Le poisson coffre en a… du coffre !
La communication acoustique des poissons tient une place très importante au sein des écosystèmes coralliens où différentes espèces de poissons produisent des sons spécifiques au moment de la reproduction, de la ponte ou en cas d’affrontement entre individus. Compte tenu de l’importante population d’espèces capables d’utiliser le canal acoustique, différents scientifiques anglo-saxons surnomment maintenant ce milieu le « choral reef », passant ainsi du récif corallien au « récif chorale » pour souligner la présence de chants à plusieurs voix.
Les poissons coffre ne sont pas en reste quand il s’agit de faire du bruit ! Ces poissons vivant dans les eaux chaudes tropicales sont connus pour leurs couleurs vives et surtout leur forme carrée atypique. De vrais coffres ! Leur corps est presque entièrement enveloppé dans une coquille osseuse formée de larges écailles très épaisses, généralement de forme hexagonale et fermement suturées les unes aux autres. Cette forme cubique revêt en plus quelques particularités de carénage favorisant l’équilibre du corps lors des déplacements. Ces caractéristiques auraient d’ailleurs inspiré un célèbre constructeur automobile pour développer une génération de véhicules ayant une meilleure tenue de route.
Mais ce corps est également l’outil vocal de ce poisson ! Une étude scientifique récente1, menée entre autres par des chercheurs de l’Université de Liège en Belgique et de l’IRCP-Criobe en Polynésie française, a mis en évidence pour la première fois la capacité du poisson coffre à produire deux sons simultanément en utilisant un système complexe.

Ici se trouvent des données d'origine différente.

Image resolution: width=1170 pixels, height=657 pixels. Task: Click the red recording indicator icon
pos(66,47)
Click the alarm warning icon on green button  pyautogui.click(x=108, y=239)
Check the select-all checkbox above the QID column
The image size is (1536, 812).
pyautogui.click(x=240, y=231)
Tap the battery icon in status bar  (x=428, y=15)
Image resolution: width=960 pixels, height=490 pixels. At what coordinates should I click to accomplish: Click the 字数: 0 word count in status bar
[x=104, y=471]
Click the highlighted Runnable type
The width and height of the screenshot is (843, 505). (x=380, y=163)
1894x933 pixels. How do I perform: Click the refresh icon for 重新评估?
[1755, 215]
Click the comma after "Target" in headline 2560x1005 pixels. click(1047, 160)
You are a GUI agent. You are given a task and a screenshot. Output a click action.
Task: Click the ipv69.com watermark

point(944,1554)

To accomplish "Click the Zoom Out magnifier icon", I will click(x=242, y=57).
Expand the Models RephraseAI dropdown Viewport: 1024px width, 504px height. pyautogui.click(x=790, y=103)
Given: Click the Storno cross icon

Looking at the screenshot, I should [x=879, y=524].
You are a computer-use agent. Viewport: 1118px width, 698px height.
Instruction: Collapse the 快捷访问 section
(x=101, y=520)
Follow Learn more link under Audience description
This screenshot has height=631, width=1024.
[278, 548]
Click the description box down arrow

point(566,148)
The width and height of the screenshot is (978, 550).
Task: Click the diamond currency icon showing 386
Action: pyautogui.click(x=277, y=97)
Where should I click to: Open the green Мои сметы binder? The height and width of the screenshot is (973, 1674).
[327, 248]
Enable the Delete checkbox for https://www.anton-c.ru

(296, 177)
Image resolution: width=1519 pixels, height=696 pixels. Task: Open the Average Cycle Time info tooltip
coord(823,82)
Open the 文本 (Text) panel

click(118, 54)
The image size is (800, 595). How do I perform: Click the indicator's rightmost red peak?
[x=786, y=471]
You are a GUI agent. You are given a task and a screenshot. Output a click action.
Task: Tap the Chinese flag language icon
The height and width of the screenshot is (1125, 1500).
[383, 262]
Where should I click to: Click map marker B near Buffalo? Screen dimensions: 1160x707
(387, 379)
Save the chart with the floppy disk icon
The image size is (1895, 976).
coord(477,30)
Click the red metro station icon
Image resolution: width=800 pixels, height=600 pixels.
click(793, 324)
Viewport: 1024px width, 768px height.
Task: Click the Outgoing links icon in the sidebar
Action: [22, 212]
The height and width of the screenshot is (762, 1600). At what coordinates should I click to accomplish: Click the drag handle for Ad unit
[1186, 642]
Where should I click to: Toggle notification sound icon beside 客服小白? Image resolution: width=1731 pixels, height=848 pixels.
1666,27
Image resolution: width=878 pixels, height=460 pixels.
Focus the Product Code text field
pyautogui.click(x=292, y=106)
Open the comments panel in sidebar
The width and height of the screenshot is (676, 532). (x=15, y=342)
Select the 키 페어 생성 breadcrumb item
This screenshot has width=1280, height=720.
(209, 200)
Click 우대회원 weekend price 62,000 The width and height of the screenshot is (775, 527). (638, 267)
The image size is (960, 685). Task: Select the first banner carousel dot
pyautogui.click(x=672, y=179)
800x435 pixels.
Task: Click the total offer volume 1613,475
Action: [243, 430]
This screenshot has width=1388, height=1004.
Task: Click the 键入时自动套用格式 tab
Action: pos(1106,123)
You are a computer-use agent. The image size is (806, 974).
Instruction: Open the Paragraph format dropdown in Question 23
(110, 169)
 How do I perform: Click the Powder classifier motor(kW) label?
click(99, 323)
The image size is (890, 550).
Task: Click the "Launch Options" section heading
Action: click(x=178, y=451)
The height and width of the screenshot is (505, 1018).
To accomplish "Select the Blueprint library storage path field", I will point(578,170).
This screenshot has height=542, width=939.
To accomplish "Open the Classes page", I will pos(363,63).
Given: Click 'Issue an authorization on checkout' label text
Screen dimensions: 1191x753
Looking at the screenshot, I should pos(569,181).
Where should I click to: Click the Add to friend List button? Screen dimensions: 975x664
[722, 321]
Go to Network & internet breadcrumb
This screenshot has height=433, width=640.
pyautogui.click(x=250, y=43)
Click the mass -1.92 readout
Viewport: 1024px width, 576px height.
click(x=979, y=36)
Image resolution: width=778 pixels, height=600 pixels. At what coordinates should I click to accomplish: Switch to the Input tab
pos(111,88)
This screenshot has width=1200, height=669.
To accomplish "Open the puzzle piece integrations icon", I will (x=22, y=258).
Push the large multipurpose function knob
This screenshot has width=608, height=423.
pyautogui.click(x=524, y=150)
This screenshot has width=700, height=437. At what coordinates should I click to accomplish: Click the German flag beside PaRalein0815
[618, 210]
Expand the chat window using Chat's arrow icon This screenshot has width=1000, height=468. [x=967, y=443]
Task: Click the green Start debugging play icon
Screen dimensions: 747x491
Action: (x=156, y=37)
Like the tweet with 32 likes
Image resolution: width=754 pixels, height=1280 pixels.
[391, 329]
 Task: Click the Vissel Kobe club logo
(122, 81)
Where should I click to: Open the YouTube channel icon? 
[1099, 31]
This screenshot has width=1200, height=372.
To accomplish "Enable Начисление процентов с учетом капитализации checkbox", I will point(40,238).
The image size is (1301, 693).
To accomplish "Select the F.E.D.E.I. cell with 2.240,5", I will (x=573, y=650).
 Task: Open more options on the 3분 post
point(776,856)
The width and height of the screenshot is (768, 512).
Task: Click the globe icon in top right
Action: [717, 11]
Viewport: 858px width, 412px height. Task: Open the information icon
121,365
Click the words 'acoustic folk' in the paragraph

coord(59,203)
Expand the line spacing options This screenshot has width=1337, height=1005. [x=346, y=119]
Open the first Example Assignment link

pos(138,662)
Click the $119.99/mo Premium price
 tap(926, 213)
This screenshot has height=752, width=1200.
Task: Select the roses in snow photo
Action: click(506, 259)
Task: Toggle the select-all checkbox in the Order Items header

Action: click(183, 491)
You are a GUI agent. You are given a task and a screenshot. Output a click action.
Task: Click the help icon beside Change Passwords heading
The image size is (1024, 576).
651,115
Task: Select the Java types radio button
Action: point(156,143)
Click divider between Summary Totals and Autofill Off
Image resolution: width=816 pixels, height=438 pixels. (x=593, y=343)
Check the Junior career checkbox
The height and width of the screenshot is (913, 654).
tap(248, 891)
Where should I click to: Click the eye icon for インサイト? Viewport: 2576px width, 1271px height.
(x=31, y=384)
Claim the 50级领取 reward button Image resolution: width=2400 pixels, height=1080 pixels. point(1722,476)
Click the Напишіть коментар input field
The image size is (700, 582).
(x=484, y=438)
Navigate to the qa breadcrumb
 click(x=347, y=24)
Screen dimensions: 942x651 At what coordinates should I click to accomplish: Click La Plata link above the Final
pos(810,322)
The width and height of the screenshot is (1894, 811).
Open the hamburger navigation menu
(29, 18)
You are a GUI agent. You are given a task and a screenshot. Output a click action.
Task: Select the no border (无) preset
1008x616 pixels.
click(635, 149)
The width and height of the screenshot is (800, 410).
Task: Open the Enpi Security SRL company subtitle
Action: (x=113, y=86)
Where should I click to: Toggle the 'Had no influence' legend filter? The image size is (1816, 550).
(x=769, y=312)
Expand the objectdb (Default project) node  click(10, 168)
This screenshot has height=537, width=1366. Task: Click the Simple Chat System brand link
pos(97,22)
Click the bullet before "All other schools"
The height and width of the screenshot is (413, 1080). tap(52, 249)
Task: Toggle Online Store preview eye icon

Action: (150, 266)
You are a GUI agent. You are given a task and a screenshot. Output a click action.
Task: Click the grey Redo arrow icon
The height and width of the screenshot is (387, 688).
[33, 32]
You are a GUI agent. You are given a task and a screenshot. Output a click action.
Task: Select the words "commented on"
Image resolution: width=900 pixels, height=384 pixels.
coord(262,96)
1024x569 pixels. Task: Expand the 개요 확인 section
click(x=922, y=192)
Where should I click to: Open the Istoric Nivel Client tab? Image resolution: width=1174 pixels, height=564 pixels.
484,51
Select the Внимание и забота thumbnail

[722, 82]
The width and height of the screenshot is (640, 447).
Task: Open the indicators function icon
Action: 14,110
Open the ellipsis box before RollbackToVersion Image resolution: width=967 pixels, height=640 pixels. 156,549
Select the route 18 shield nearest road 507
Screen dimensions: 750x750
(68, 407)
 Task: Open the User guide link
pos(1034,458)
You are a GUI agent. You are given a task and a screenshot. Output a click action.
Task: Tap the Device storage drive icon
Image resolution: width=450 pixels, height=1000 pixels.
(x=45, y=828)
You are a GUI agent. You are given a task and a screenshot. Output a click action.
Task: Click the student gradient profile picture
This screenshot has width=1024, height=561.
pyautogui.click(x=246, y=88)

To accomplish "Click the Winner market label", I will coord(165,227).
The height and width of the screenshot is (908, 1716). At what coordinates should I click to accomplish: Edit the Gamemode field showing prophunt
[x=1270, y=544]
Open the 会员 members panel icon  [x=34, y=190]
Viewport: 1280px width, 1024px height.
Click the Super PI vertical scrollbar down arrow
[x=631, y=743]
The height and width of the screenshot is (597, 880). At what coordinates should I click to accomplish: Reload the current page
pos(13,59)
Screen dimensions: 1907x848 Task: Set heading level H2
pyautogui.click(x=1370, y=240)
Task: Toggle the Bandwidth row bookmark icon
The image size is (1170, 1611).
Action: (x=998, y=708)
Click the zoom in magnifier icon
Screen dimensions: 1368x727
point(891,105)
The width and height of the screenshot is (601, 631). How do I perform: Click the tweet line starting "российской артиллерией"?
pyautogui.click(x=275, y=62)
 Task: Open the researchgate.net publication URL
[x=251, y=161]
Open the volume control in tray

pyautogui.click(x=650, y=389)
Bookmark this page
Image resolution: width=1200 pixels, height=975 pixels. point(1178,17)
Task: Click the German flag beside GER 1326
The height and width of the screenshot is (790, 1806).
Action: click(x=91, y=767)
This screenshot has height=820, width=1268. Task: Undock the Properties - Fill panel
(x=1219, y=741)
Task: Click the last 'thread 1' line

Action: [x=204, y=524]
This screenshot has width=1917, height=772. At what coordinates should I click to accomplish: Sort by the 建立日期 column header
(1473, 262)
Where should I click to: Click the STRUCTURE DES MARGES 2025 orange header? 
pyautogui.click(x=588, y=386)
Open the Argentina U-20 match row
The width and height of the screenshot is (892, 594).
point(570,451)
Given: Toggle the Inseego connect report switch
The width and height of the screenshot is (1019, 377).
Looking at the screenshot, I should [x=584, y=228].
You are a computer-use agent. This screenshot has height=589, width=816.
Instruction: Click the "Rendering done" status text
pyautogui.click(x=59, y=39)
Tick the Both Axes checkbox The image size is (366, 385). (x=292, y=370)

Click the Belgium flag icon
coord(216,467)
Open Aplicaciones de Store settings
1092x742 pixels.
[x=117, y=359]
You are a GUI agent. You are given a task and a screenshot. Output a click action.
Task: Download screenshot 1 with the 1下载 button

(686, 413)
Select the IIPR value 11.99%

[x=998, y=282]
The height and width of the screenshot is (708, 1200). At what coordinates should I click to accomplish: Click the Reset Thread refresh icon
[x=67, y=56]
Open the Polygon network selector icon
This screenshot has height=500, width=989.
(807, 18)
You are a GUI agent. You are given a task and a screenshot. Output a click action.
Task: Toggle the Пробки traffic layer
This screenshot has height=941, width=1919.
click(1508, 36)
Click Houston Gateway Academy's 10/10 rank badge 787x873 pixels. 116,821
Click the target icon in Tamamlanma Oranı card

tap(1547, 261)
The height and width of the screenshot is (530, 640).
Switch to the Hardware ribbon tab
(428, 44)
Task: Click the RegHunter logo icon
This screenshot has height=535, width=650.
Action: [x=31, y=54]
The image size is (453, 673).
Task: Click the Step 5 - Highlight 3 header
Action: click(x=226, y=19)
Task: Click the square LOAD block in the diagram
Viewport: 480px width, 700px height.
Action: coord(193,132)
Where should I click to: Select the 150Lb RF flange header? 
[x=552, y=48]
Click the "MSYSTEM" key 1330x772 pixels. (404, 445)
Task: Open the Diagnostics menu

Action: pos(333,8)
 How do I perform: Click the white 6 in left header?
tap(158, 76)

Son mécanisme sonore utilise une vessie natatoire (organe qui aide à la flottabilité des poissons) en forme de T sur laquelle viennent s’ancrer deux muscles disposés perpendiculairement l’un à l’autre (les muscles longitudinaux en saumon et les muscles transversaux en vert sur le dessin ci-dessous).
Le poisson coffre produit donc deux sons en même temps : des longs trains d’impulsions de faible amplitudes sonores qui font penser à un bourdonnement (« hum ») entrecoupés par des pulsations isolées et éparses (« clic ») mais d’une amplitude 10 à 40 fois supérieures. Les chercheurs font ici l’hypothèse que le poisson contracte une paire de muscles pour produite les « hums » et pourrait simultanément contracter l’autre paire de muscles pour créer le « clic ».
Vocalises de poissons coffres jaune (Ostracion cubitus) et pintade (Ostracion meleagris). On y distingue le long trais de « hums » ponctué de « clics »
On savait le poisson coffre capable d’émettre trois types de son différents : des « hums » pendant l’accouplement, des « bumps » en cas de compétition entre mâles et des « buzz » pour les autres types de confrontation entre individus (attaque ou fuite par exemple). Cette étude ajoute un nouveau son et démontre la possibilité de combinaison entre les sons qui semble être unique ! Cette complexité de l’outil de communication acoustique, à la fois par sa structure et par le répertoire sonore qu’il peut engendrer, appuie l’hypothèse que ce mode de communication doit avoir une fonction essentielle dans le mode de vie du poisson coffre.